- **DATA TO EXAMINE**
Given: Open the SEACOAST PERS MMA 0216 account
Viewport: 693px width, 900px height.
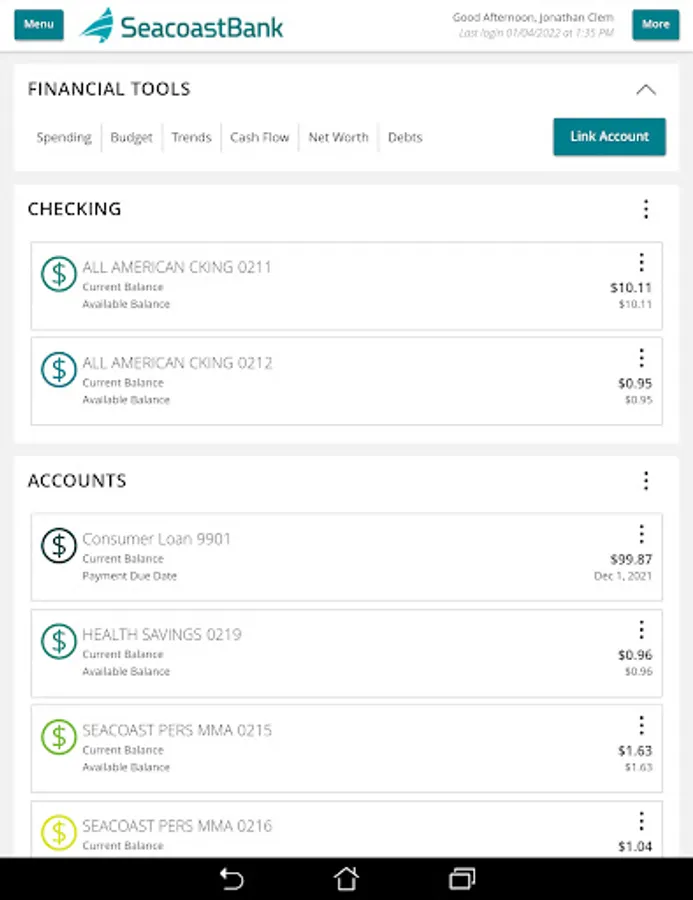Looking at the screenshot, I should (177, 827).
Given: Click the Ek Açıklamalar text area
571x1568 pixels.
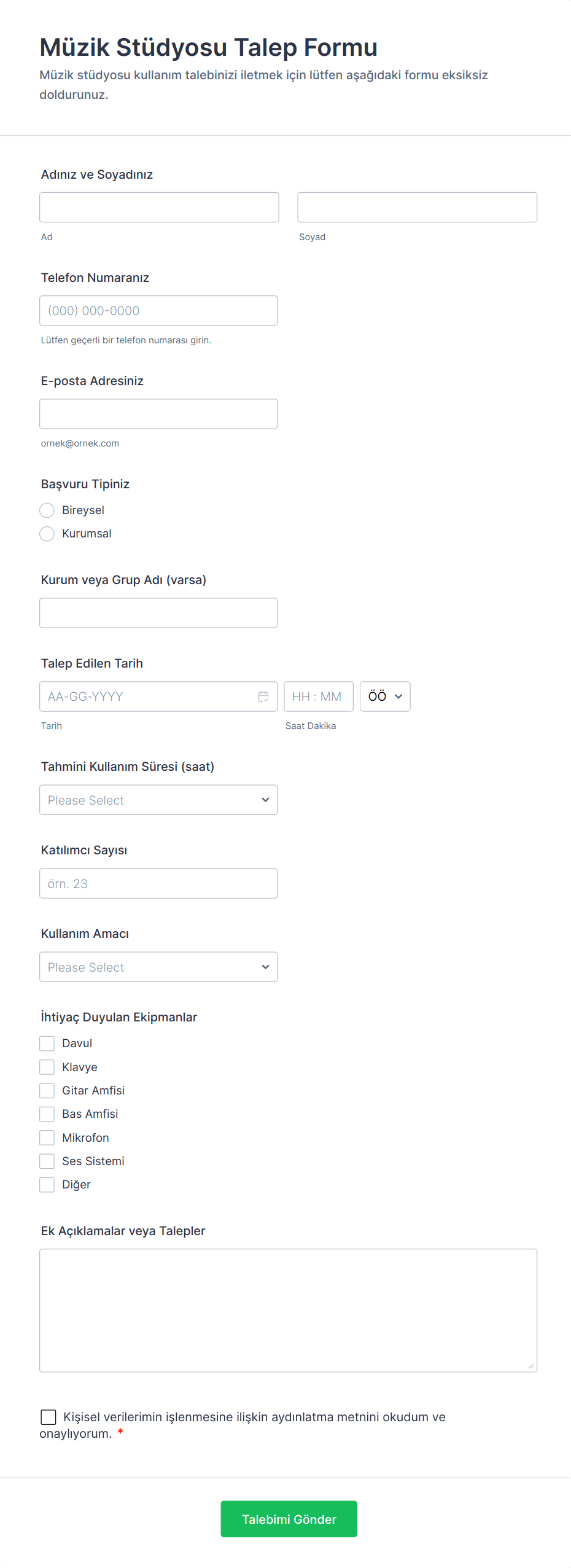Looking at the screenshot, I should pos(288,1310).
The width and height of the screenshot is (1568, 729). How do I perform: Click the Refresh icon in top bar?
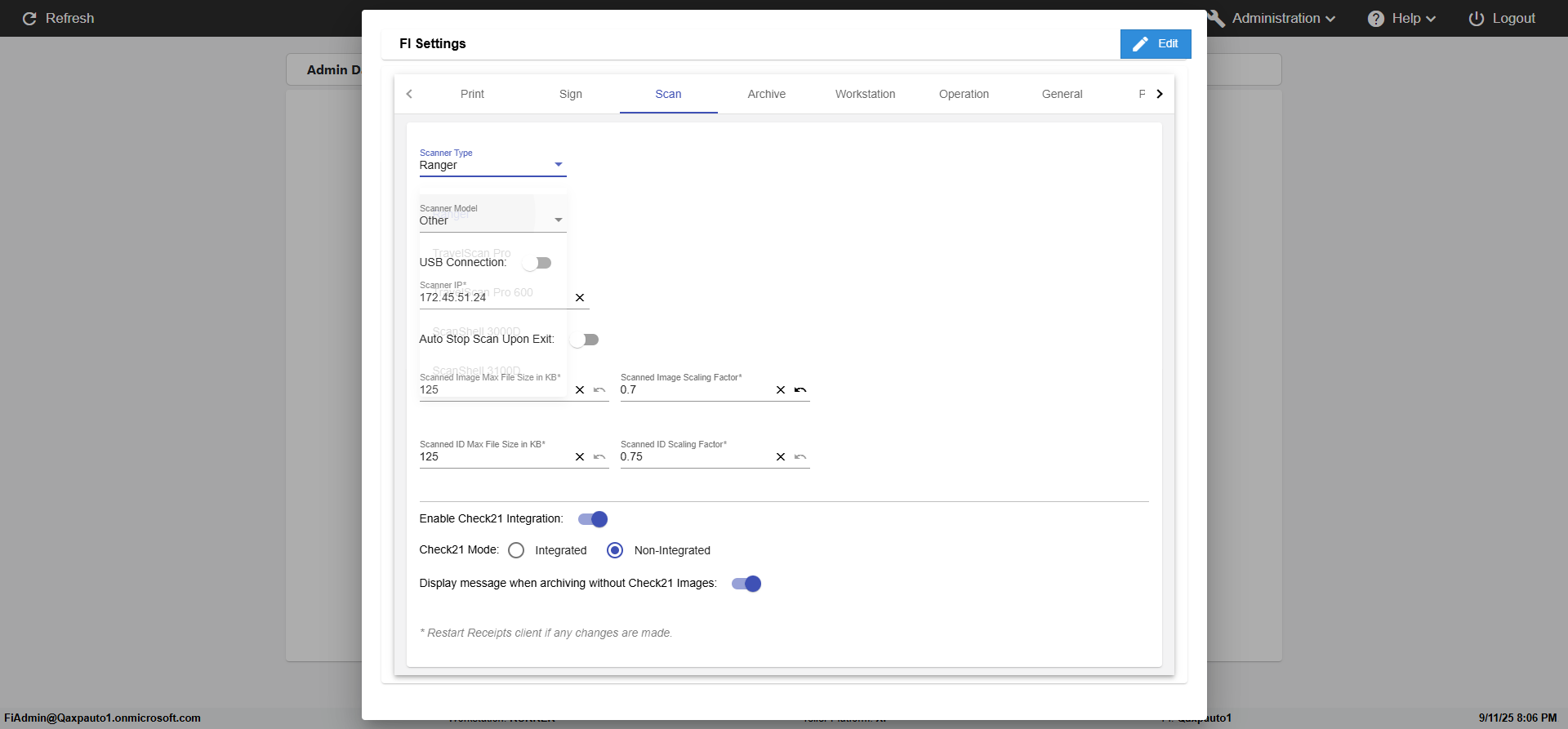[x=29, y=19]
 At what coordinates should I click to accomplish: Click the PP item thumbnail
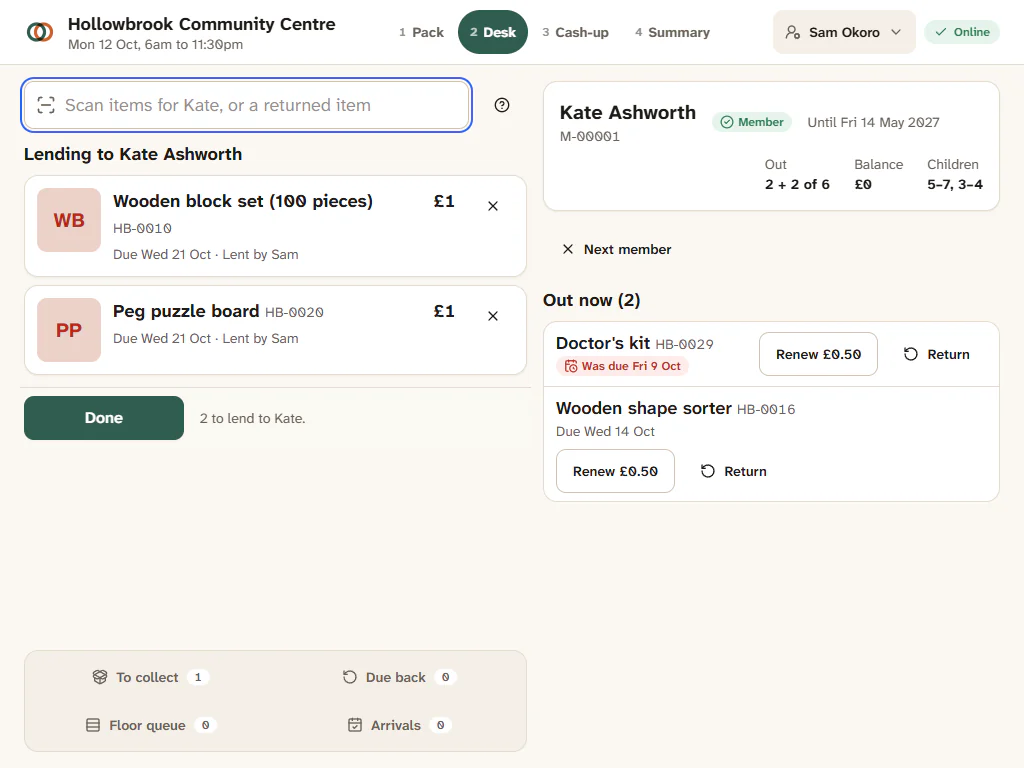[x=69, y=330]
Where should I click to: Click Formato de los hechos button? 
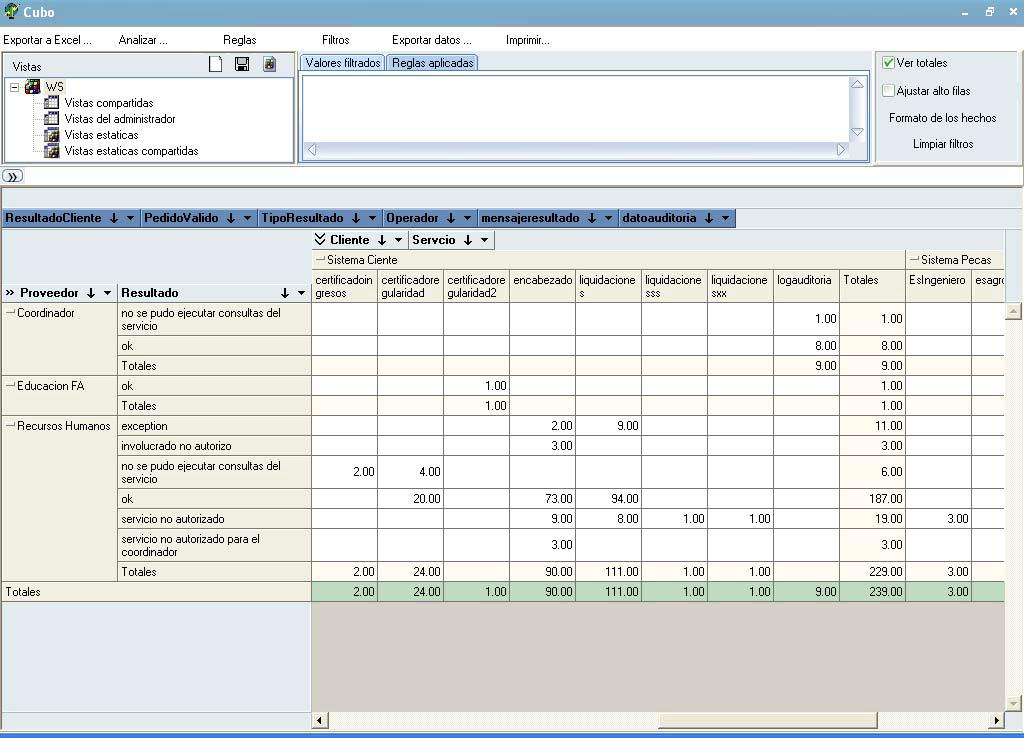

- **WHAT IS REQUIRED**
Output, exactly and only, the lines beginning with the one that contains "At what coordinates" and ending at the last line of the records above. Drop the pictures.

- **ANSWER FOR THIS EXERCISE**
 At what coordinates should I click to accomplish: Click the PP item thumbnail
[x=69, y=330]
Where should I click to: Click Formato de los hechos button? 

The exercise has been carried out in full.